• **Dataset entries**:
====

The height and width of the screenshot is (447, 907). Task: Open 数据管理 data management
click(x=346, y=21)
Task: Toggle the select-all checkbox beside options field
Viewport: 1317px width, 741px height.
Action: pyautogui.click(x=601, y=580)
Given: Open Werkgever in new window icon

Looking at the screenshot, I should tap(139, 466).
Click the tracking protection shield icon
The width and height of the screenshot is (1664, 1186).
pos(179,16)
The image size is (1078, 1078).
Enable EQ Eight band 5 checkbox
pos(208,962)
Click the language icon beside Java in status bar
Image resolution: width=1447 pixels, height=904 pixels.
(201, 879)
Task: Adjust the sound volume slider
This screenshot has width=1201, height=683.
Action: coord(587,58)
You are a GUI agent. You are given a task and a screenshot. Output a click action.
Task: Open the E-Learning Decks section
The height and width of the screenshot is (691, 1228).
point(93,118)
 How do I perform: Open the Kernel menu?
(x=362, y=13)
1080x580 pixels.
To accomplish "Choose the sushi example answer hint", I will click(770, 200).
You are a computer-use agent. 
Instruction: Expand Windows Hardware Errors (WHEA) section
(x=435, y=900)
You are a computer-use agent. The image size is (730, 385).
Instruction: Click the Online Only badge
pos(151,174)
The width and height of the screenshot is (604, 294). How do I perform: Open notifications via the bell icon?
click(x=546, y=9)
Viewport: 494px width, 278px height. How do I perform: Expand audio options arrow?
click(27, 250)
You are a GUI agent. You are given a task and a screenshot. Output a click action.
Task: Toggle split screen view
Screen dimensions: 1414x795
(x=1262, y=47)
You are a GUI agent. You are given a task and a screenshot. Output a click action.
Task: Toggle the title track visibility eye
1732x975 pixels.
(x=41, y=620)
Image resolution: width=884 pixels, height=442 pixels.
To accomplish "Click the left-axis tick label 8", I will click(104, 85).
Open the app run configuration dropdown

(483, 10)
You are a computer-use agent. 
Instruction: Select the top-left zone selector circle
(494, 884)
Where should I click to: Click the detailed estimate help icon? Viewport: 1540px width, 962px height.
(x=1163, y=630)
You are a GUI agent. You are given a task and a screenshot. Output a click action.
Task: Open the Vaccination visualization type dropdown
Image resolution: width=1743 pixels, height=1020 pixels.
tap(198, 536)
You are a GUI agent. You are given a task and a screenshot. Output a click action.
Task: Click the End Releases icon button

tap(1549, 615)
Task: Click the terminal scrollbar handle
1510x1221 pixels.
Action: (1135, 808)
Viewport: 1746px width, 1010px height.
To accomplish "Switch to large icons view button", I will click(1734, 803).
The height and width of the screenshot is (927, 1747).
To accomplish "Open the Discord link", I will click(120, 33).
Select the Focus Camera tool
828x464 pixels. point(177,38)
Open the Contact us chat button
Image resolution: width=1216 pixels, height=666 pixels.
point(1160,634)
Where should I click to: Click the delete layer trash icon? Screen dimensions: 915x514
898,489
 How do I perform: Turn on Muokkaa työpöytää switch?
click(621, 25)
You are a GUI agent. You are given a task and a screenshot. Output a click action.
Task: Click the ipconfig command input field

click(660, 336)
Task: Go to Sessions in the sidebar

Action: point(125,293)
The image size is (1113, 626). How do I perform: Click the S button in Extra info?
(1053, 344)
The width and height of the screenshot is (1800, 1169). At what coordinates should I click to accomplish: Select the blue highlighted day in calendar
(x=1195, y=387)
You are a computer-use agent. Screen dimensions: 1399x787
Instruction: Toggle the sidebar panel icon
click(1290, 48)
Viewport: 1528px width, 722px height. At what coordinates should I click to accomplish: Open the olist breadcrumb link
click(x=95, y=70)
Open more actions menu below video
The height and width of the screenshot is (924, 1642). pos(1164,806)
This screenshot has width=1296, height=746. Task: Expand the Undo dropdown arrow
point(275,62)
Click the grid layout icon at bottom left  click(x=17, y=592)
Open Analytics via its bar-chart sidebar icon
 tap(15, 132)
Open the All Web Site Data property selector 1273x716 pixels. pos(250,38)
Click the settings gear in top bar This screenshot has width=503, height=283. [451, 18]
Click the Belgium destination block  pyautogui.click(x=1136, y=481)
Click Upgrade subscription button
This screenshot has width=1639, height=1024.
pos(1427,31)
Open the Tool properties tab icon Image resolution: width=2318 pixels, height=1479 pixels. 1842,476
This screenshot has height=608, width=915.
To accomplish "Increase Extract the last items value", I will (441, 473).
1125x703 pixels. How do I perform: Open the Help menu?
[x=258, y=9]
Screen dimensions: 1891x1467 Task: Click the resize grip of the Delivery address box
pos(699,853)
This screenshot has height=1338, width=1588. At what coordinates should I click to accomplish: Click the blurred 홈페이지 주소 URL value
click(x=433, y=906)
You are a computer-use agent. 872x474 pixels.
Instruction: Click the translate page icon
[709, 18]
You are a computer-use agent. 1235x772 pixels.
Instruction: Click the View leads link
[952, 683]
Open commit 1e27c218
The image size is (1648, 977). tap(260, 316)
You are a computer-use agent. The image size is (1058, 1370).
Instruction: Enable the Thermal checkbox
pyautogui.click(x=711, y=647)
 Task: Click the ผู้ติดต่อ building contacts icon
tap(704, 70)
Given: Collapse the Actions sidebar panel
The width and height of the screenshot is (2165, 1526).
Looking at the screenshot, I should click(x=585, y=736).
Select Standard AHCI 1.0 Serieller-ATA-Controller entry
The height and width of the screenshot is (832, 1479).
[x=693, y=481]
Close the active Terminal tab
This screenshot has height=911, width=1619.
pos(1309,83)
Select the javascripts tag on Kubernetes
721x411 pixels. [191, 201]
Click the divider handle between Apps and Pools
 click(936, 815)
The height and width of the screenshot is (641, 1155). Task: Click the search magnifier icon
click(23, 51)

====

• **Exercise**: The string "computer" marks the lines to copy; report each of them from the data above.

• **Result of the exercise**:
You are a computer-use agent. 
You are a computer-use agent. The image size is (730, 385).
You are a computer-use agent. 
You are a computer-use agent. Screen dimensions: 1399x787
You are a computer-use agent. 872x474 pixels.
You are a computer-use agent. 1235x772 pixels.
You are a computer-use agent. The image size is (1058, 1370).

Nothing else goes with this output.